99/4A DISK PERIPHERAL SOFTWARE AND THE VDP
The following was published in TILines in the 1980s, and is a combination of data from various manuals and my own inputs. -[Colin Hinson]
Apologies for the layout and tables, one day I will find the time to fix the layout in html and fix the tables in html instead of relying on Courier font.
T.I. 99/4A DISK PERIPHERAL OVERVIEW (Continued)
So far in the previous parts of this article, we have dealt with
the floppy disc layout and the methods of accessing the disc itself.
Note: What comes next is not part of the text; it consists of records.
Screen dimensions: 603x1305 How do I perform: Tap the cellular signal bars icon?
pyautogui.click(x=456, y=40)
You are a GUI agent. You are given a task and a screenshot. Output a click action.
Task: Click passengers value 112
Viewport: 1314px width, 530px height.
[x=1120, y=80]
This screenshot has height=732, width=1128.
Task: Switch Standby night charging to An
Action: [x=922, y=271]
When accessing the disc from a high level (i.e. using file access as
opposed to sector access), current information about the disc and
file(s) etc are held in VDP ram so as to avoid having to re-access the
relevant sectors on the disc each time a sector is read from a file. In
addition to this data space is also required to buffer the data being
read from the disc. The memory used for this is at the high end of VDP
ram and is permanently allocated by the power up routine within the DSR
ROM of the disc controller, and as a consequence cannot be used by
application programs, although its size can be changed by a (GPL)
utility routine.
The allocated VDP memory is roughly sub-divided into three
categories:
1. Drive Control information
2. File allocation information
3. Data buffering.
Each of these is discussed below.
DRIVE CONTROL INFORMATION
In order to control the Disc hardware, the software needs to know
the current status of each drive before it can access it. All this
information is readily available (some through checking the actual
current status of the drive directly).
The power up routines take care of the FD1771 register intialisation.
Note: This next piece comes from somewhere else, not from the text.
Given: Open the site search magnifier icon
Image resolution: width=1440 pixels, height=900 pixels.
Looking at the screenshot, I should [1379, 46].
FILE ALLOCATION INFORMATION
File allocation information is held in the File Control Blocks
(FCBs), each open file having an FCB associated with it.
The information contained in the FCB is identical to the File
Descriptor Record (FDR) data held on the disc for each file, with the
addition of 6 bytes of dynamic information about each file. These six
bytes are stored in front of the FDR information (i.e. the FDR starts at
FDB byte 6). As the length of the FDR is 256bytes and there is a data
buffer for each file of 256 bytes, the total length of an FDB is
therefore 256+256+6 = 518 bytes.
The format of the 6 byte extension of the FDR is:
Bytes -6 and -5 = Current logical Record offset on Level 2
Bytes -4 and -3 = Physical Record location of the FDR
Byte -2 = Logical Record offset
Byte -1 = Drive ID
The meanings of these entries are as follows:
Drive ID - Contains the Drive number on which the associated file
resides. If the highest bit of this byte is set, then
the current data block has been modified and it will
have to be written back to the drive before the file
is closed or a new data block is accessed.
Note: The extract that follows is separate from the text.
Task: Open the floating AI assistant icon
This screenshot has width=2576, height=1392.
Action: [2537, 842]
Logical Record offset - Contains the offset of the next logical
record in the current physical record. If during a
READ operation this points to a byte entry of >FF
then this indicates an end of record for the current
physical record.
Note that this entry is used only for variable
length records. For fixed length records, the actual
AU and the position within that AU is computed before
each I/O operation, and therefore the logical record
offset byte is irrelevant.
During WRITE operations, this offset points to
the first free byte in the physical record. If the
next logical record would leave less than one byte
in the current record, a byte count of >FF will be
written, and the logical record will be located in
the next physical record. The first logical record
in a physical record can never cause the physical
record to overflow as the maximum logical record
length is 254 and the physical record length is 256.
Physical location of the FDR - Points to the physical sector on
the disc where the FDR resides for the associated
file, and is used when it is necessary to re-write
the FDR to the disc. It is maintained on read only
accesses even though it is not required.
Current Logical Record Offset on Level 2 - Contains the physical
record offset of the most recently processed physical
record and is independant of READ or WRITE operations.
Always contains the logical offset for Level 2 of the
datablock which is currently in memory.
It should be noted that this system causes fixed length sequential
files to be accessed as relative access files on Level 2.
DATA BUFFERING
In order to buffer the data to and from the disc, a 256 byte buffer
is maintained for each OPEN file. The buffer is located immediately
above the FCB memory area.
One of the VDP RAM buffers is permanently assigned for processing
VIBs (Volume Information Blocks - see previous parts of this series).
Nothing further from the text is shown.